Dorothy: But in the rural areas, we don’t have Ben tops. No, we don’t have public health.
Ginger: Well, there was this one, I think it was in the New Yorker. An article, I forget which [00:28:00] various thing I read in, it was about a young woman, I think in Flatonia or one of those small Texas towns, who should have had, a preemptive abortion as soon as she got pregnant because she suffered from so many, uh, comorbidities. Well, they’re not COVID, but diabetes, high blood pressure, overweight, that the probability of her caring to term was somewhere between zero and none, but oh no, they couldn’t do it. And she did go to the hospital and, or in the bigger city And, well, they sent her back, and then by the time she was in the ambulance to go back to the hospital, she died.
That’s another result. I’m pretty sure it was in the New Yorker. Uh, that’s another result of, of the insane interference with medical practice by people who know [00:29:00] as much about medical practice as I do, and I know enough to know. I’ll let the doctor decide.
Dorothy: Right. Well, that’s such a good point, Ginger. Because we really have stripped the physicians of their ability to practice medicine. They just can’t do it.
Ginger: I don’t blame them for being cautious. Oh, well, the doctors, they made the wrong choice. Well, if you threaten somebody with prison, taking their license away, a huge fine.
Dorothy: Yes.
Ginger: You expect, it’s just human nature. They’re going to have to think of themselves first. And you can’t blame them.
Dorothy: Well, I can certainly see why you’re so passionate about access to healthcare.
Ginger: Well, it just makes no sense. It makes no sense.
Dorothy: It doesn’t. There’s so much within the healthcare arena that doesn’t make sense.
And
Ginger: there are things that if you can do, and of course, then they end up spending huge sums of money trying to keep someone alive [00:30:00] when
Dorothy: the time is done,
Ginger: the time is done. And then, but there is one of the books I read. Oh yeah, but there’s always a nephew from Peoria who comes in and says, we want every, in fact, one of my neighbors went through this, her truly beloved sister had brain cancer. And my neighbor had been a nurse, so she knew. And yet the daughter kept insisting on every possible treatment. So it was dragged out for months. And it was a hardship on everyone in the family. It was a hardship on her mother, my friend’s sister. For It’s one thing to take a chance when, you know, they’ve got some of these immunotherapy things that really do [00:31:00] work, or maybe it won’t work, but it has a chance of working.
Dorothy: Right.
Ginger: But when there’s zero chance, and then you have people for things, if they got in early, that
Dorothy: You wouldn’t need all
Ginger: that. It wouldn’t, you wouldn’t It just, it just is, it’s irrational.

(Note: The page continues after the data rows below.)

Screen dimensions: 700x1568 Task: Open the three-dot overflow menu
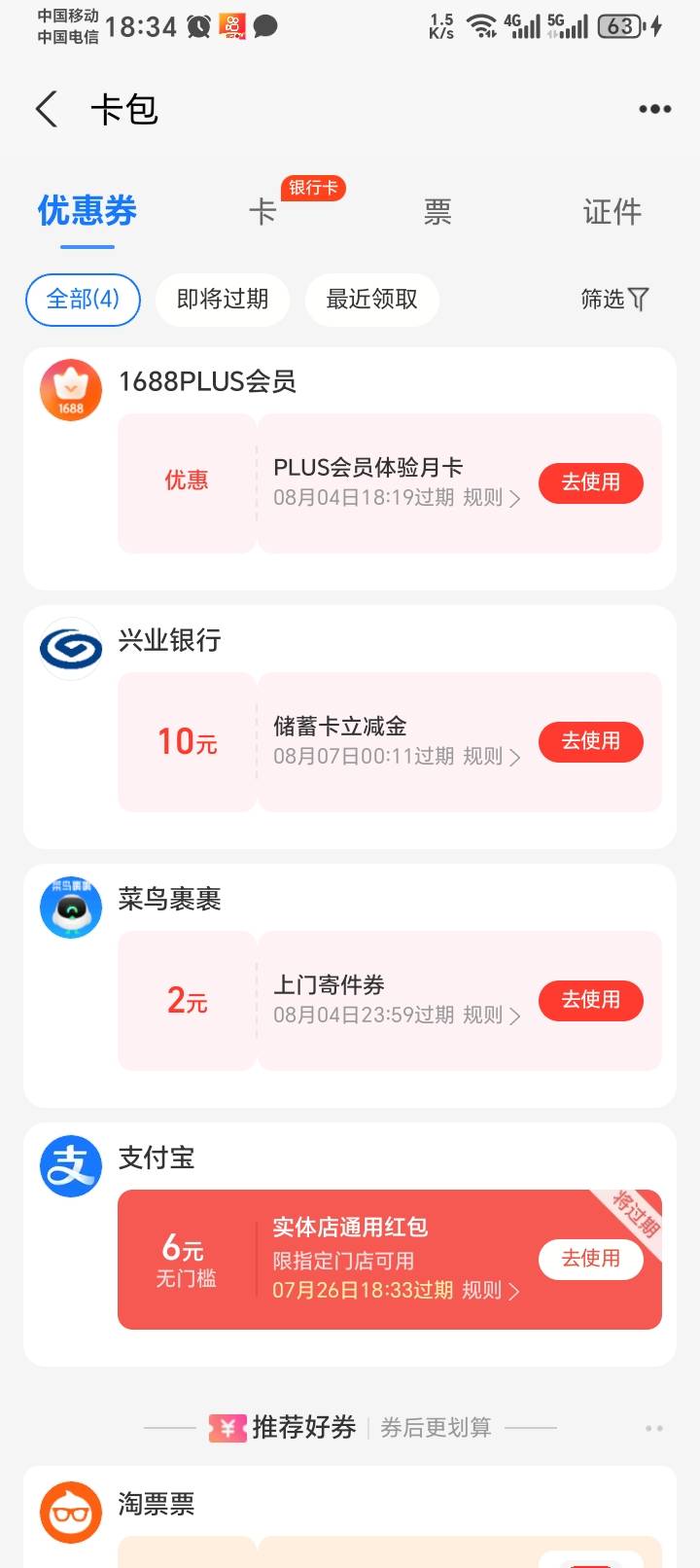pyautogui.click(x=654, y=109)
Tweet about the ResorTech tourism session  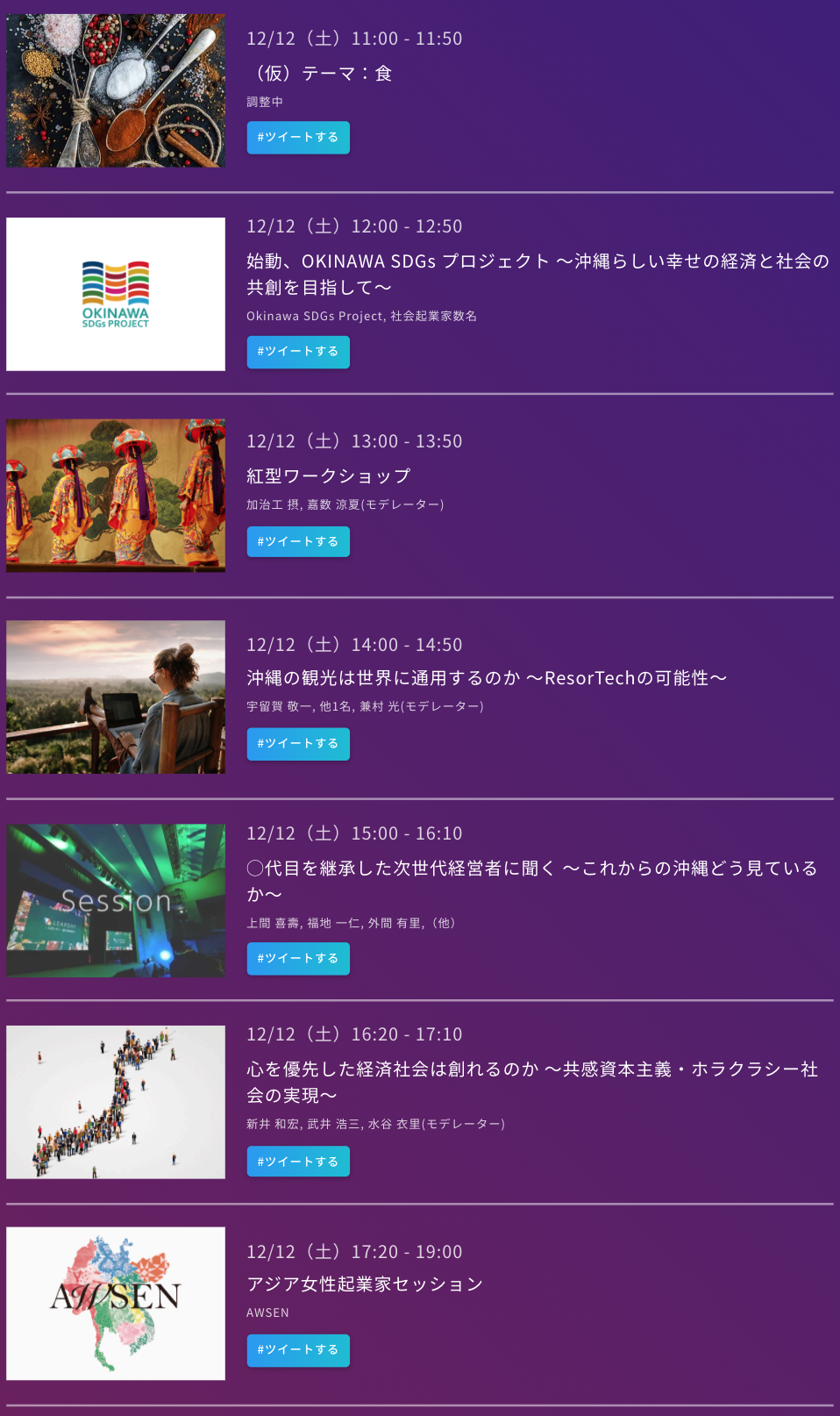pyautogui.click(x=298, y=744)
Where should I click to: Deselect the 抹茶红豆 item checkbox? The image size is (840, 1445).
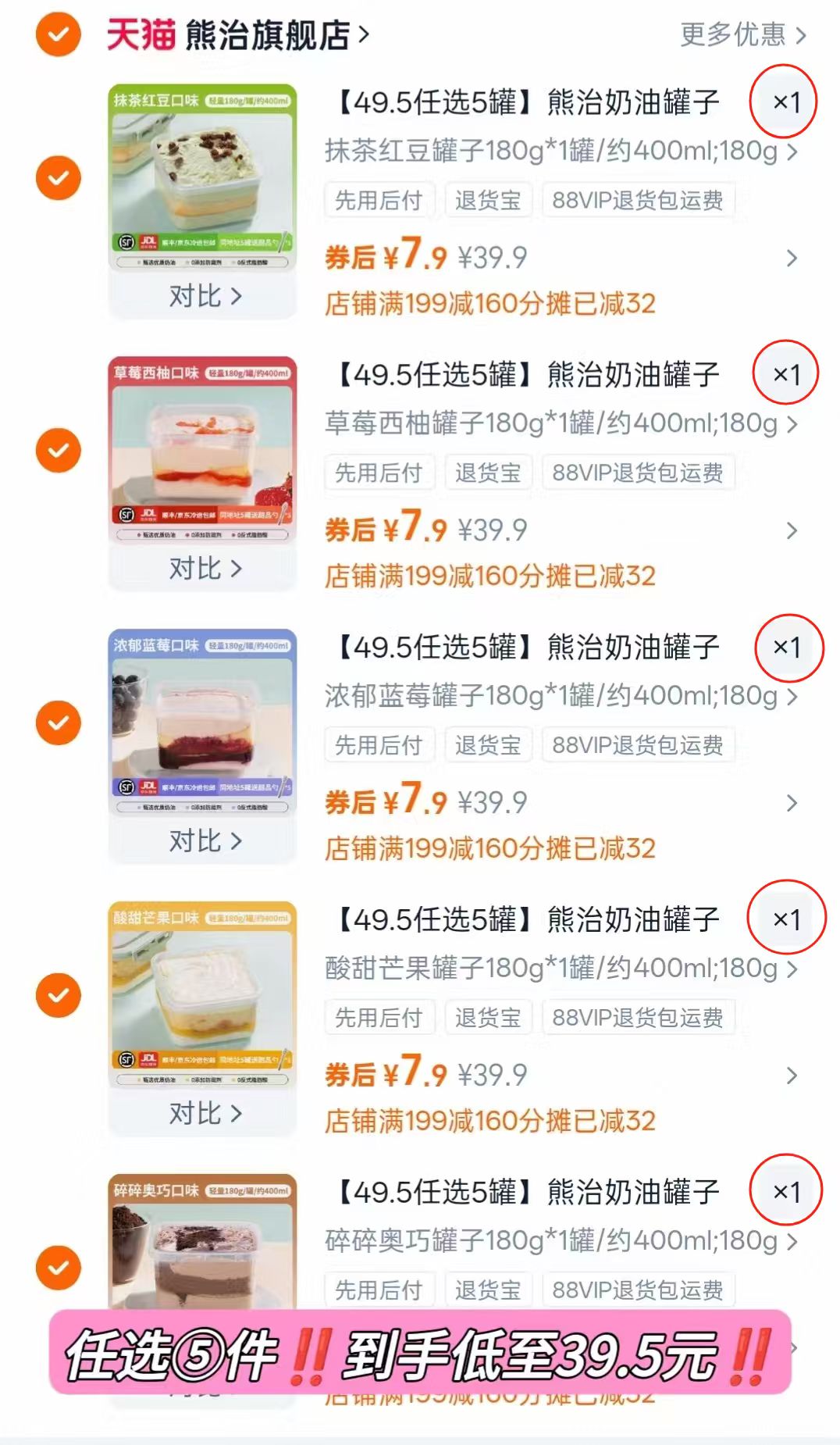coord(58,178)
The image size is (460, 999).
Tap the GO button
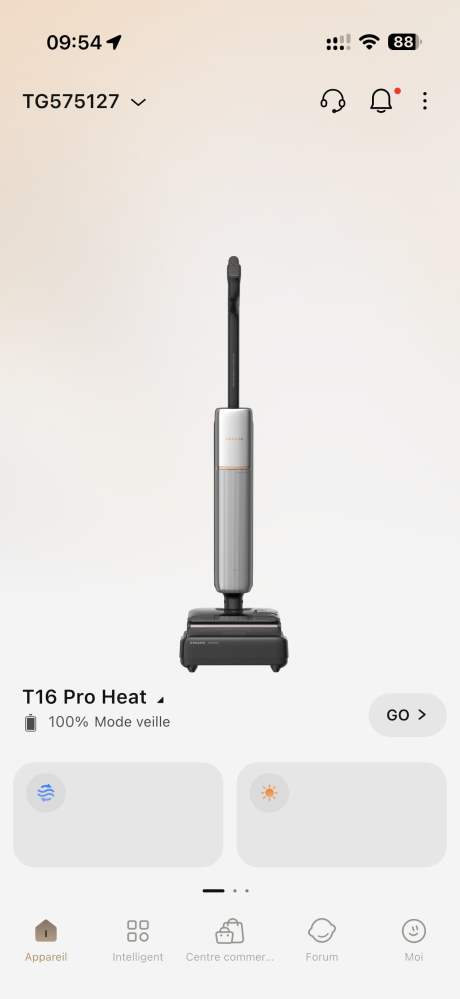pos(407,715)
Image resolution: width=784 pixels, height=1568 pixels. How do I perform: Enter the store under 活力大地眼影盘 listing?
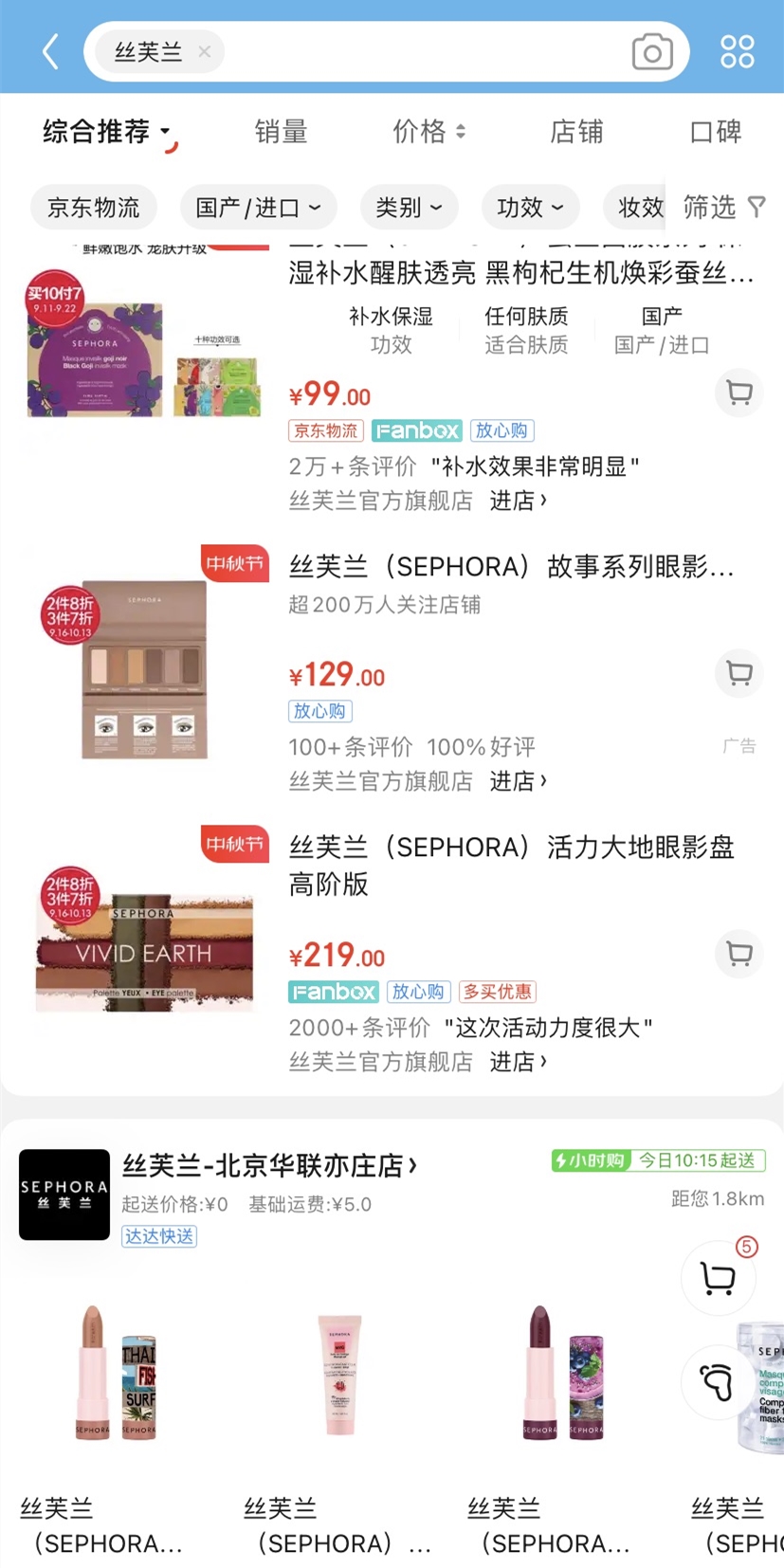pyautogui.click(x=518, y=1062)
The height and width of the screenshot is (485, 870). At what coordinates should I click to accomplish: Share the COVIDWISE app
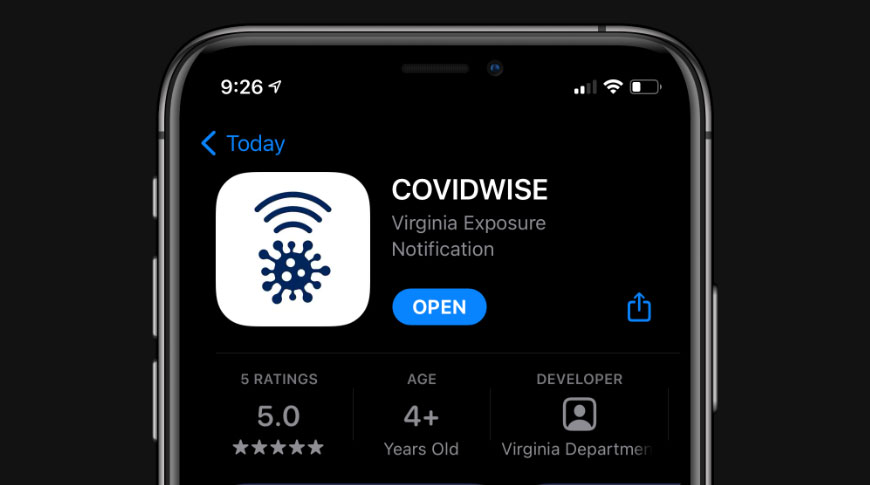(x=639, y=307)
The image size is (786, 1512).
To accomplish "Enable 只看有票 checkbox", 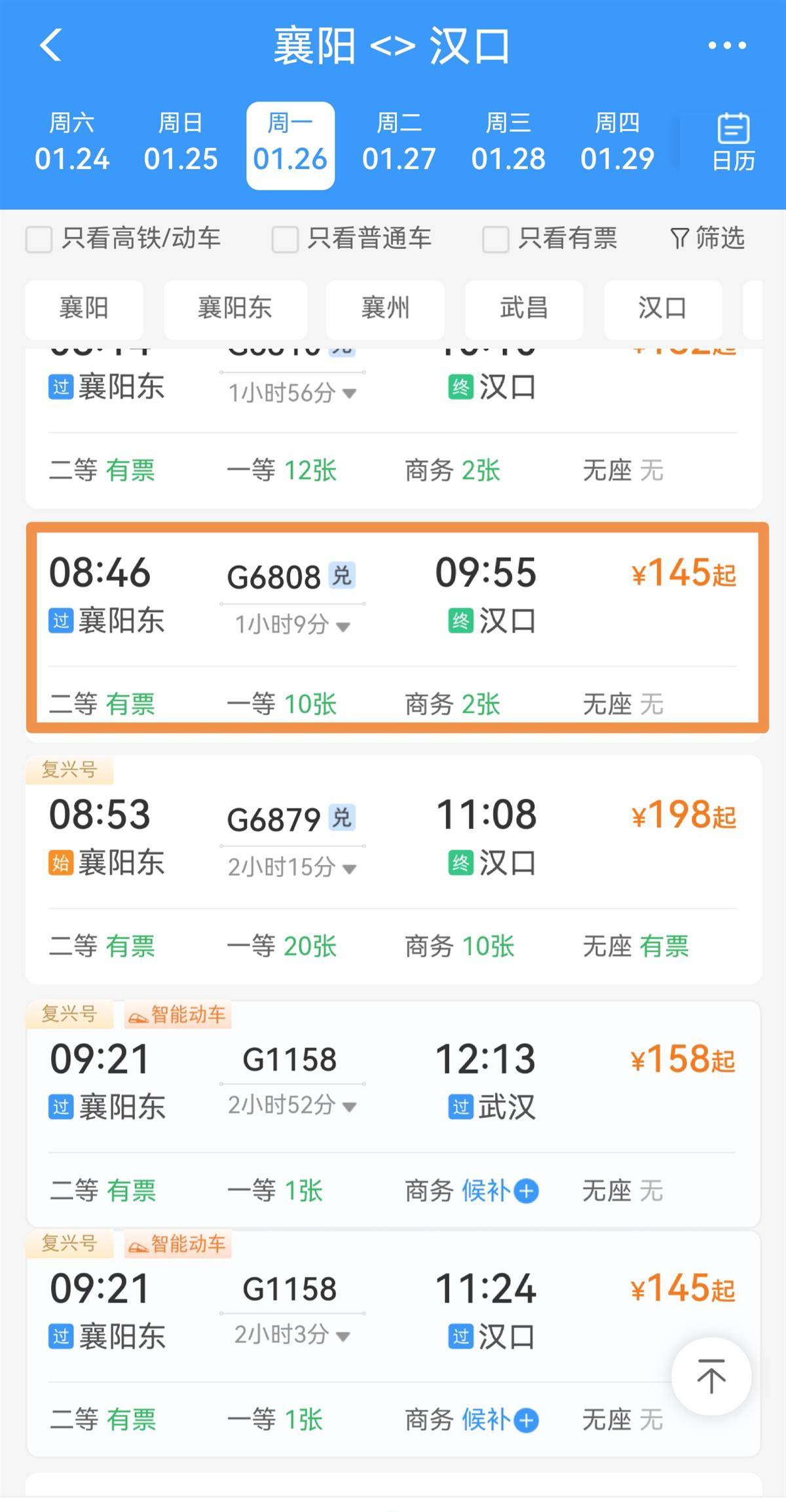I will pos(496,239).
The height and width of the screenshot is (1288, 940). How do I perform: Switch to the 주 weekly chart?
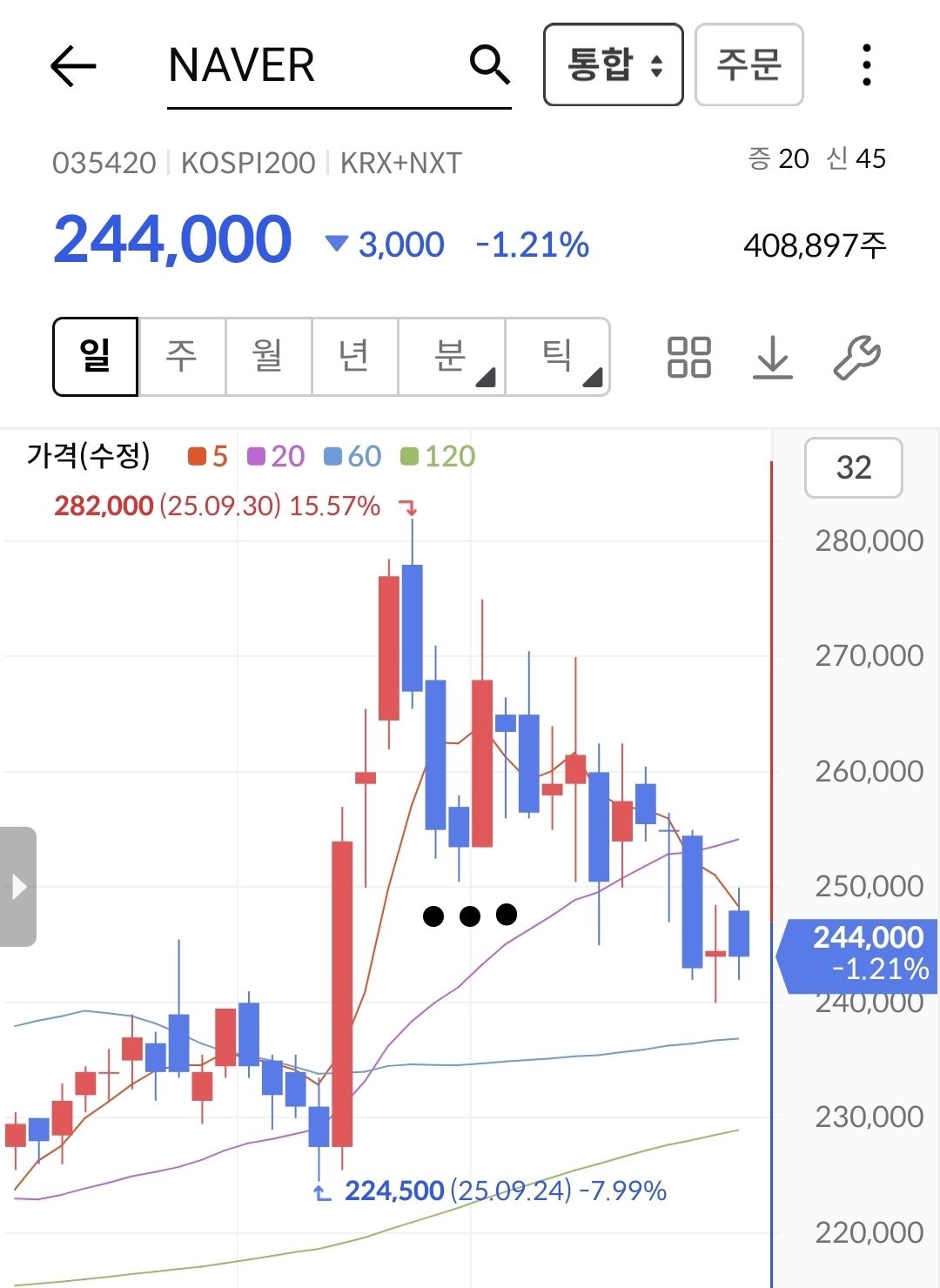tap(182, 357)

Dorothy: Those are great messages and things that we’ve really got to come to grips with. These are the hard lessons of, of our lifetime right now. And so if you have one message to send to people, what is it going to be?
Ginger: Well, I, I think for those of us who have the good fortune to have access to medical care. Get those mammograms.
Dorothy: Great message.
Ginger: I mean, I was kind of thinking, Oh, do I really need to do this again? Well, it turned out the answer was yes.
Dorothy: Yes. Yes. And straight message. Get that mammogram and we can catch it early. Thank you so much for [00:32:00] being with us today. It’s just been a delight to have you.
Ginger: Well, thank you very much. I enjoyed speaking with you.